(What to do) From the line that includes "This screenshot has width=1443, height=840." to the last line of the records, inclusive, repeat each line exactly.

(Available records)
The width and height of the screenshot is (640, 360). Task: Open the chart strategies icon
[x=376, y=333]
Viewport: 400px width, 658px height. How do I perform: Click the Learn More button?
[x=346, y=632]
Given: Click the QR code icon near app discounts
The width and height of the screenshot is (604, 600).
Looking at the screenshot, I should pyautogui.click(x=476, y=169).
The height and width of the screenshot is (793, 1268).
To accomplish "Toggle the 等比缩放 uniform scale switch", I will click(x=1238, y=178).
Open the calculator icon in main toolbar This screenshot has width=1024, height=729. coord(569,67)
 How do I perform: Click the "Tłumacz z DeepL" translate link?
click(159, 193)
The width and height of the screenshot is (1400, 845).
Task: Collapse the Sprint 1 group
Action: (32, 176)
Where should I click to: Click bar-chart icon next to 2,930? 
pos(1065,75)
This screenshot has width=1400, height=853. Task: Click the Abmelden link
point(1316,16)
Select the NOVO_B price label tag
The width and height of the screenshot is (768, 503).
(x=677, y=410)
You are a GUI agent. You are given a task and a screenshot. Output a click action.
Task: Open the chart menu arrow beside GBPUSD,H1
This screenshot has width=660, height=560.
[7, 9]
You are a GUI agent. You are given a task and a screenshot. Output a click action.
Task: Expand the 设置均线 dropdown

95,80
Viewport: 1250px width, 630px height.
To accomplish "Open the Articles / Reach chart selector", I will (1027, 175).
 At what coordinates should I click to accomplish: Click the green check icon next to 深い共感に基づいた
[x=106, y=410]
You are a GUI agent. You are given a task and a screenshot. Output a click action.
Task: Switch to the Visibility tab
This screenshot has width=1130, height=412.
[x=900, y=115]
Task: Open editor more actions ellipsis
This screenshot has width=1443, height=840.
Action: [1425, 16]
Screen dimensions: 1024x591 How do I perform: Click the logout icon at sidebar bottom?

(Task answer)
This screenshot has width=1443, height=840.
Action: [1425, 16]
Screen dimensions: 1024x591 How do I perform: Click the logout icon at sidebar bottom?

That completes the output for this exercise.